“Oh, he will?”

“Yes. He’ll be takin’ after me. He must ‘a’ ben scairt by somethin’ Pierre said in the town durin’ their quarrel an’ have come up after him to look out what Pierre would be doin’ to me.... I wisht he’d ‘a’ come in time.... What must he be thinkin’ of me now, to find Pierre a-lyin’ there dead, an’ me gone! He’ll be takin’ after me to bring me home.”

Prosper would almost have questioned her then, his sharp face was certainly at that moment the face of an inquisitor, a set of keen and delicate instruments ready for probing, but so weary and childlike did she look, so weary and childlike was her speech, that he forbore. What did it matter, after all, what there was in her past? She had done what she had done, been what she had been. If the fellow had branded her for sin, why, she had suffered overmuch. Prosper admitted, that, unbranded as to skin, he was scarcely fit to put his dirty civilized soul under her clean and savage foot. Was the big, rosy chap her lover? She had spoken of a quarrel between him and Pierre? But her manner of speaking of him was scarcely in keeping with the thought, rather it was the manner of a child-soul relying on the Shepherd who would be “takin’ after” some small, lost one. Well, he would have to be a superman to find her here with no trails to follow and no fingers to point.
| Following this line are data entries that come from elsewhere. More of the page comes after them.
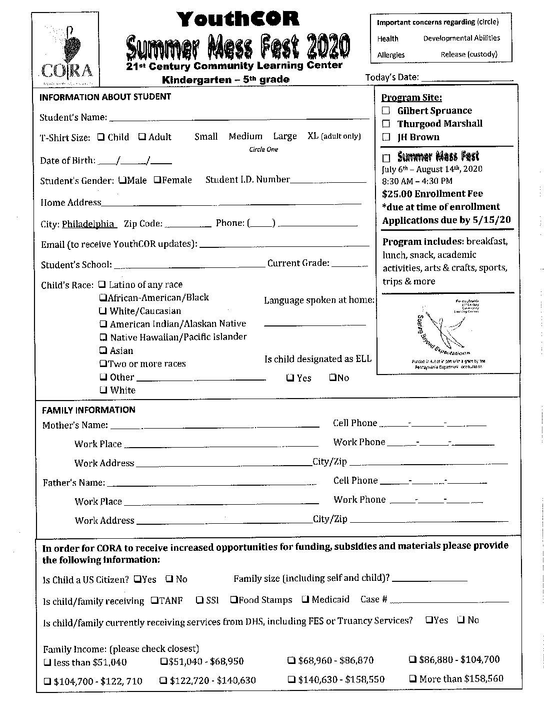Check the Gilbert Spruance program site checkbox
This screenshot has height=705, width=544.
pos(386,111)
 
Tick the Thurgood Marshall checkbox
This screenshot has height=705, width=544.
pos(386,124)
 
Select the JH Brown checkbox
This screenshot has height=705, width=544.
pos(386,137)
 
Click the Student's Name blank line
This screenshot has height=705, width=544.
pos(239,118)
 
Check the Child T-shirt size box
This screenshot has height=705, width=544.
pos(101,137)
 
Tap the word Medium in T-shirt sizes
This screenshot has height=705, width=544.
pos(246,136)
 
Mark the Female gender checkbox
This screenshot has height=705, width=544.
pos(157,180)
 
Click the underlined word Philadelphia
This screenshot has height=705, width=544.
pos(88,224)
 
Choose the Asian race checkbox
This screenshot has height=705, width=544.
pos(104,350)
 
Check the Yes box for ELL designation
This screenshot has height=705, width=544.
pos(290,378)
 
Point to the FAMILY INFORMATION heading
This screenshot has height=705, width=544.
pos(88,410)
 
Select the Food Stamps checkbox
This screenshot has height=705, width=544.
pos(234,599)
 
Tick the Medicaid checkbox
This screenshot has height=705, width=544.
pos(306,599)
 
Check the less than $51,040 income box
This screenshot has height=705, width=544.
pos(47,662)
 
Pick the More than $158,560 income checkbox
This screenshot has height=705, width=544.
pos(413,679)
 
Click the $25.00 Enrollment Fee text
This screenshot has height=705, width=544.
pos(432,194)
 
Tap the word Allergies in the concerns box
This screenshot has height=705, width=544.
pos(391,55)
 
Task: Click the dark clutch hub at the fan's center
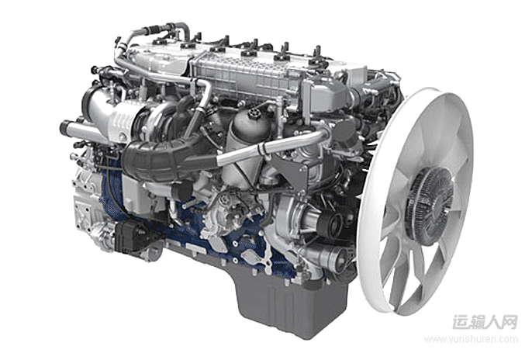pos(430,205)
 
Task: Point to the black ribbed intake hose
pos(163,157)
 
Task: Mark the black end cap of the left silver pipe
pos(64,127)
Pierre by now would have told his story—and Prosper knew instinctively that he would tell it straight; whatever madness the young savage might perpetrate under the influence of drink and jealousy, he would hardly, with that harrowed face, be apt at fabrications—they would be looking for Joan to come back, to go to the town, to some neighboring ranch. They would make a search, but winter would be against them with its teeth bared, a blizzard was on its way. By the time they found her, thought Prosper,—and he quoted one of Joan’s quaint phrases to himself, smiling with radiance as he did so,—“she won’t be carin’ to leave me.” In his gay, little, firelit room, he sat, stretched out, lank and long, in the low, deep, red-lacquered chair, dozing through the long day, sipping strong coffee, smoking, reading. He was singularly quiet and content. The devil of disappointment and of thwarted desire that had wived him in this carefully appointed hiding-place stood away a little from him and that wizard imagination of his began to weave. By dusk, he was writing furiously and there was a glow of rapture on his face.


CHAPTER XI

THE WHOLE DUTY OF WOMAN

Joan waited for Holliwell and, waiting, began inevitably to regain her strength. One evening as Wen Ho was spreading the table, Prosper looked up from his writing to see a tall, gaunt girl clinging to the door-jamb. She was dressed in the heavy clothes, which hung loose upon her long bones, her throat was drawn up to support the sharpened and hollowed face in which her eyes had grown very large and wistful. Her hair was braided and wrapped across her brow, her long, strong hands, smooth and only faintly brown, were thin, too, and curiously expressive as they clung to the logs. She was a moving figure, piteous, lovely, rather like some graceful mountain beast, its spirit half-broken by wounds and imprisonment and human tending, but ready to leap into a savagery of flight or of attack. They were wild, those great eyes, as well as wistful. Prosper, looking suddenly up at them, caught his breath. He put down his book as quietly as though she had indeed been a wild, easily startled thing, and, suppressing the impulse to rise, stayed where he was, leaning a trifle forward, his hands on the arms of his chair.

Joan’s eyes wandered curiously about the brilliant room and came to him at last. Prosper met them, relaxed, and smiled.

“Come in and dine with me, Joan,” he said. “Tell me how you like it.”